Professeur à l'École nationale d'administration publique à Québec

RESSERRER LES RÈGLES ÉTHIQUES

News of the World, le plus vendu des journaux dominicaux de Grande-Bretagne, est mort. Ce journal qui a violé pendant de nombreuses années la vie privée des célébrités, des politiciens, des victimes de crime, et ce, sous l'oeil complaisant des forces policières, a dû fermer ses portes. La raison? Les pressions populaires et le désengagement de ses principaux commanditaires à la suite des révélations des dernières semaines. Ce scandale montre que certains journalistes et entreprises de presse sont prêts à employer n'importe quelle méthode pour créer la «une». Il illustre aussi la différence entre les journalistes qui se croient tout permis en prétextant le droit du public à l'information, et ceux qui croient encore au droit à la vie privée des citoyens.
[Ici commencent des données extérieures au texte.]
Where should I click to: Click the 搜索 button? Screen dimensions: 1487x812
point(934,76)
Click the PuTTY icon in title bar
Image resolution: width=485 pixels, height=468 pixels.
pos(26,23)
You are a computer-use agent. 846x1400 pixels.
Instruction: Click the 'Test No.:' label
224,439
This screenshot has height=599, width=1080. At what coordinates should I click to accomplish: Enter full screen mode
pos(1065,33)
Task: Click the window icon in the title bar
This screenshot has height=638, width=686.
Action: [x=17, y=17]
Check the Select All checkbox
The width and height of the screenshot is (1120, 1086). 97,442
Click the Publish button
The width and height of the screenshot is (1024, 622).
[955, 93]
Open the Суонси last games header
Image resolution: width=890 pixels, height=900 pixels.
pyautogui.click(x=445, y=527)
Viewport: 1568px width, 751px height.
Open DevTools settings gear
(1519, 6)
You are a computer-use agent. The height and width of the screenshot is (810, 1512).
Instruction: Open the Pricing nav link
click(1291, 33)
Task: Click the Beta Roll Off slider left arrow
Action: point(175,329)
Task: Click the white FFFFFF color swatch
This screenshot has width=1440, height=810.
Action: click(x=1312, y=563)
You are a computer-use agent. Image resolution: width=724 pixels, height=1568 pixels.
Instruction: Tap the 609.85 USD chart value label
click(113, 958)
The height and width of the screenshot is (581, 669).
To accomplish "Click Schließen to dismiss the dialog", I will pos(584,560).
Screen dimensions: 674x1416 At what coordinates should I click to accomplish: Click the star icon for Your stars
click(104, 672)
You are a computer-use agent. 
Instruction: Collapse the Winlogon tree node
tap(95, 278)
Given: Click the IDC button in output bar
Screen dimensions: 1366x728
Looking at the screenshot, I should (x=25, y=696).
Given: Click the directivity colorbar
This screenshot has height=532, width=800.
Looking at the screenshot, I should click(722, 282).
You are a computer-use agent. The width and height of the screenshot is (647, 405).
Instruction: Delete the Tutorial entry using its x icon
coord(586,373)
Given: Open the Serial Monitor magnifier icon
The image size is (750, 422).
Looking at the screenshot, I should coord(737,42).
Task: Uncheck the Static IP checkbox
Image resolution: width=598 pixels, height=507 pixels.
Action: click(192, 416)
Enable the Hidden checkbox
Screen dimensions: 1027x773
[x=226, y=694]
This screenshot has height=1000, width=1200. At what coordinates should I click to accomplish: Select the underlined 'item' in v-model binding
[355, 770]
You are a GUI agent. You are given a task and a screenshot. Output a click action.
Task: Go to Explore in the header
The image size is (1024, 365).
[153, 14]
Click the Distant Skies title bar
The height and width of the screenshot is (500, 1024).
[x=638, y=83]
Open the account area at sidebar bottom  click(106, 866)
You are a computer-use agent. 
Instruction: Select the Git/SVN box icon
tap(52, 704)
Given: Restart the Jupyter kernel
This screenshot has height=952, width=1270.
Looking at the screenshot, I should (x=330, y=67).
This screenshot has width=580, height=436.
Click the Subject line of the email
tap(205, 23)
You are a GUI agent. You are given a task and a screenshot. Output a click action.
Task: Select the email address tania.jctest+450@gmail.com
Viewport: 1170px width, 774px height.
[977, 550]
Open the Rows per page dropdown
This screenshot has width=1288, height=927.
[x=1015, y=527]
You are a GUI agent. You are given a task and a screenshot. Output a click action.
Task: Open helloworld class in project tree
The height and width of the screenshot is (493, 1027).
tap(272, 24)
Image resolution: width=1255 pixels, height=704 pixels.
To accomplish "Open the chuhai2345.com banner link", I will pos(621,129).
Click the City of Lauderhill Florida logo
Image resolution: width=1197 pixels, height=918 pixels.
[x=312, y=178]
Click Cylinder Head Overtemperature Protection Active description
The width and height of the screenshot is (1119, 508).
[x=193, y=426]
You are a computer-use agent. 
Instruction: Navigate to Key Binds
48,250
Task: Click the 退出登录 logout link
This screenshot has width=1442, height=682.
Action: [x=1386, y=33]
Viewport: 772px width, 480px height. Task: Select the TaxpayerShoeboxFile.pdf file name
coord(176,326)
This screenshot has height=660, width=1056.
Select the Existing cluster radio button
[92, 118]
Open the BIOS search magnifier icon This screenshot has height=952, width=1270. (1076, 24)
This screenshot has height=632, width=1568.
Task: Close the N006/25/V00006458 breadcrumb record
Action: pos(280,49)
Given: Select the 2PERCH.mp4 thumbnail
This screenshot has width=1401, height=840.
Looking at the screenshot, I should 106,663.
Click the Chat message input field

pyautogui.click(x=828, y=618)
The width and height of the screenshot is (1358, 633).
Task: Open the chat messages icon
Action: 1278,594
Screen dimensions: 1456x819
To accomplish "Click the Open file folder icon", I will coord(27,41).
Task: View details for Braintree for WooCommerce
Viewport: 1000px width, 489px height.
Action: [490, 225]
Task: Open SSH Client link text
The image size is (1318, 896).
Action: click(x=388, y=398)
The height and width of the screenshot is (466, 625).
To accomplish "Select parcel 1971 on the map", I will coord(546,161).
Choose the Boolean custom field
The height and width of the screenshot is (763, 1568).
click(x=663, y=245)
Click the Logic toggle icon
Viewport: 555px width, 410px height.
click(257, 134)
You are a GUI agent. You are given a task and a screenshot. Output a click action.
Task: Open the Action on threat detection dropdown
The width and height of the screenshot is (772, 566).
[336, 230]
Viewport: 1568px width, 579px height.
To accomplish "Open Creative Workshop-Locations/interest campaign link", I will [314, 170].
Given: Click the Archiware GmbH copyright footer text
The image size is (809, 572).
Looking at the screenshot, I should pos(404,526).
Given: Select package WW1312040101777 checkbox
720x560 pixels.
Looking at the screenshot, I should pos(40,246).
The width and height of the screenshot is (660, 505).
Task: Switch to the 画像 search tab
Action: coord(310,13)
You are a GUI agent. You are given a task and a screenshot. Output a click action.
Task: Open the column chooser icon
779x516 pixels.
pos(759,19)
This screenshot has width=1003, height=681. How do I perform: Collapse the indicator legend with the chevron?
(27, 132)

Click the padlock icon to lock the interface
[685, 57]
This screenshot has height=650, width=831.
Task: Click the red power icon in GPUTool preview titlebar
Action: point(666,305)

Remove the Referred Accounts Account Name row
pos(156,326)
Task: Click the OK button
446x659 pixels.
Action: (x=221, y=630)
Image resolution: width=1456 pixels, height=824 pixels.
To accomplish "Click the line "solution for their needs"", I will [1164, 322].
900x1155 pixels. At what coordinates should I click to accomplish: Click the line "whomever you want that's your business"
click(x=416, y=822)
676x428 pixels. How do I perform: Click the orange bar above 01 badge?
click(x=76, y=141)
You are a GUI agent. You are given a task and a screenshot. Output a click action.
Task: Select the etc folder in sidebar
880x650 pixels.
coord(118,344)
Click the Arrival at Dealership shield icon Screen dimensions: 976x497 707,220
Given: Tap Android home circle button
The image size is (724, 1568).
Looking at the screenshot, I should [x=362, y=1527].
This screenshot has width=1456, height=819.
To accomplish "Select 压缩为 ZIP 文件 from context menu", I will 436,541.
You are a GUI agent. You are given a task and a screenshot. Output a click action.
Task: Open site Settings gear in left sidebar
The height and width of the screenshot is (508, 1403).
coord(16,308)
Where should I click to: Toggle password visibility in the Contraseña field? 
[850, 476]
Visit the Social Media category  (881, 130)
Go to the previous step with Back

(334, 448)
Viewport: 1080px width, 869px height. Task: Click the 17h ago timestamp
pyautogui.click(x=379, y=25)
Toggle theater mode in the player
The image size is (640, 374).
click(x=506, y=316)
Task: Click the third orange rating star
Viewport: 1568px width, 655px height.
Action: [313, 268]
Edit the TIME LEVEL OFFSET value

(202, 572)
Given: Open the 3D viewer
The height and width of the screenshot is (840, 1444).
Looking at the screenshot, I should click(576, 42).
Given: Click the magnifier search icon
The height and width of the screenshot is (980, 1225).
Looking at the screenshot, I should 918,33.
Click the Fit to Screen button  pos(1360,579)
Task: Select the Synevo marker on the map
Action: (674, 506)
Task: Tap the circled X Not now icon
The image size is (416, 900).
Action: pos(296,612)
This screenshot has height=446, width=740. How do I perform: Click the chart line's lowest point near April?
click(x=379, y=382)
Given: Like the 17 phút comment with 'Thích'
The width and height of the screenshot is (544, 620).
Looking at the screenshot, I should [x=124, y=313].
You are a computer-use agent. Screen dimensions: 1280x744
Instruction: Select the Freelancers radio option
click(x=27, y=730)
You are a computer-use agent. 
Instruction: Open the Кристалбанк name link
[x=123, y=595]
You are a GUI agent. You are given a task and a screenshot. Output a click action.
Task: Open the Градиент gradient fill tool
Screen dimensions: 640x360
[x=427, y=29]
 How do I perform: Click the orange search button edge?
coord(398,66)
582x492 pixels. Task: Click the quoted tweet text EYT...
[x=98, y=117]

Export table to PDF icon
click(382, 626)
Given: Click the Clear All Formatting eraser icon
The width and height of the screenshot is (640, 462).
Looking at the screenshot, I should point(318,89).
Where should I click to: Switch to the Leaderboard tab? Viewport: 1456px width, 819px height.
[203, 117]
L'heureuse nouvelle, c'est que dorénavant, les entreprises de presse y penseront à deux fois avant de faire passer leur intérêt avant ceux des individus. Dans un monde où chacun est friand de savoir ce que les autres mangent pour le petit-déjeuner et avec qui ils roucoulent, les journaux du monde devront resserrer leurs règles éthiques au risque d'y perdre leur crédibilité ou même de devoir fermer leurs portes. Je ne sais pas ce que le dissident russe Alexandre Soljenitsyne dirait à Rupert Murdoch, lui qui disait que «notre liberté se bâtit sur ce qu'autrui ignore de nos existences».

Léo Bureau-Blouin

Président de la Fédération étudiante collégiale du Québec (FECQ)

CLARIFIER LES RÈGLES D'ÉTHIQUE

Tout d'abord, il est légitime de se rappeler quel est le rôle des médias au XXIe siècle. Le Conseil de presse du Québec définit ce rôle comme «rechercher, collecter, traiter, commenter et diffuser, sans entrave, l'information d'intérêt public nécessaire à l'existence et au maintien de la vie démocratique». Il s'agit d'un rôle essentiel qui doit être protégé par la liberté de presse. Or, cette liberté n'est pas sans limites. Dans le cas du News of the World, l'intérêt public ne légitimait aucunement les violations flagrantes de la vie privée. Ce journal s'est égaré des règles d'éthique fondamentale et de sa mission pour mousser ses ventes. Il faut donc être critique, sans pour autant retirer notre confiance envers tous les médias à la suite de ce scandale isolé, car le problème n'est pas les médias ou leur rôle, mais bien la notion élastique que certains ont de l'éthique. Le Québec n'est pas à l'abri de ces scandales, car ici aussi, la pression pour augmenter les ventes est forte. C'est pourquoi il faut clarifier les règles d'éthique journalistique et surtout s'assurer de leur mise en application. Donner des dents au Conseil de presse du Québec permettrait d'éviter les dérapages et de préserver la confiance du public.